Domnall looked down again toward the thunderous base of the waterfall. Any attempt by man or beast to even set a foot in the turbulent pond was sure to meet with certain death! But before he could even get a word of objection out of his mouth, his two companions were out of sight down the steep incline.
Hastily Domnall scrambled down the ridge that banked the terrifying falls, the overwhelming sound of the water silencing every other sensation. Climbing down the side of a mossy slope and skirting a huge boulder, he found a space of a few yards where he could run for a few paces.
But catching Fidach and Cruithne was hopeless. Straining his ears, he could just barely hear their shouting voices ahead.
When next his eyes caught sight of them, they had nearly reached the ledge over the invisible pool. As he emerged from a thicket of close-growing pine he beheld the two, with the deafening fall seemingly now right beside them, and having already cast off every vestige of clothing from their well-formed bodies, sprinting side by side toward the turbulent, churning, lethal lake.
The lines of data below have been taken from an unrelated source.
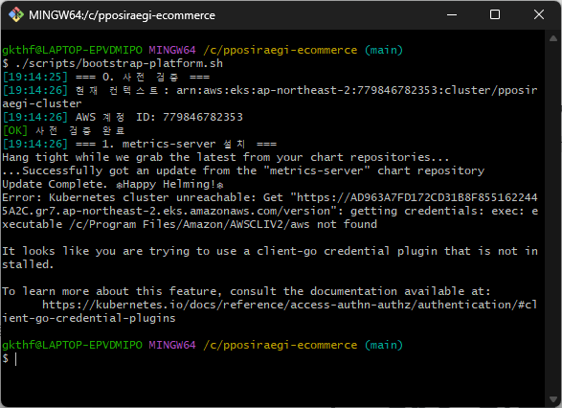Close the MINGW64 terminal window
The image size is (562, 408).
(x=538, y=15)
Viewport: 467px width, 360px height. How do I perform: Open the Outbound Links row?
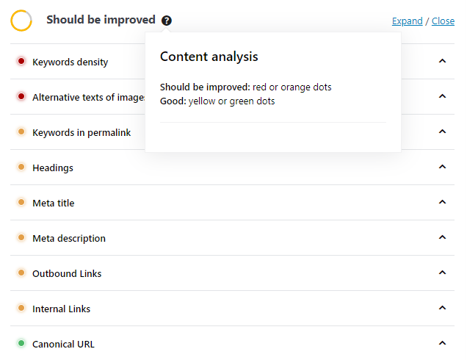pos(232,273)
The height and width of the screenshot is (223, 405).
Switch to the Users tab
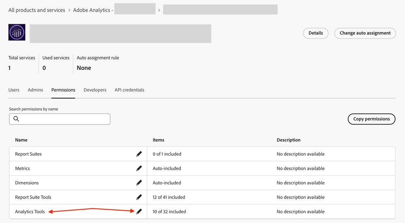(14, 90)
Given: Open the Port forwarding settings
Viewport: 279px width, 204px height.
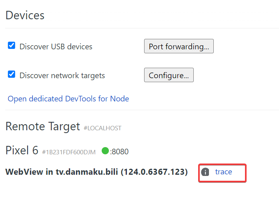Looking at the screenshot, I should (179, 46).
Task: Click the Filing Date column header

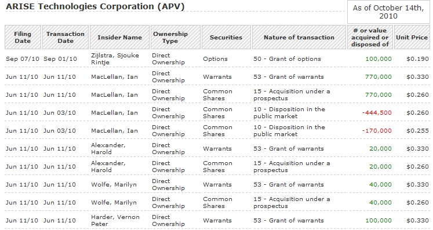Action: (23, 37)
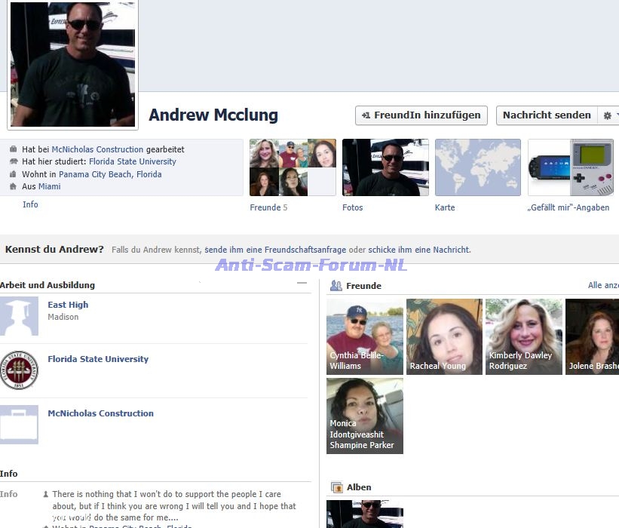
Task: Click the FreundIn hinzufügen button
Action: tap(421, 115)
“Stop!” Domnall shouted, but in vain. The sound of his voice was swallowed in the fulminating pounding of water.
He raced after them.
Suddenly Cruithne halted, then Fidach, and both turned back.
“You must not do it!” cried Domnall. He ran to them and stopped. “The water is too dangerous! It will pound you underneath, and you will never see the surface again!”
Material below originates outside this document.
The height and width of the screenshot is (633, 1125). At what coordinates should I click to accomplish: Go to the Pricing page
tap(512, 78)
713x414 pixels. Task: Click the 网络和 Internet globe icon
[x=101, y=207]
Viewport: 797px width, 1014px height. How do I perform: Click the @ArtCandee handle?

“Nonsense!” returned Cruithne. “Do you not think I am able to swim strongly enough to meet the challenge?”
“No man can survive in such water!” insisted the youth, gesturing toward the falls.
“Off with your skins, Domnall,” now added Fidach with a smile. “We all will swim, and conquer the mighty Falls of Bruid!”
As he spoke he turned away and sprinted off. The next instant Cruithne followed.
“No, you mustn’t!” implored Domnall, chasing after them.
But he was too late.
Before he could reach them again, suddenly Fidach leapt from the path as if to make a running dive into the lake. Instead he disappeared from sight. Cruithne followed, flying into midair.
Domnall reached the spot of their departure just in time to see the ends of Cruithne’s feet disappear into the water of a deep pool positioned some twenty feet below that which received the falls, hidden from view until the last instant, and separated from the main course of the river by a sheer cliff of rock.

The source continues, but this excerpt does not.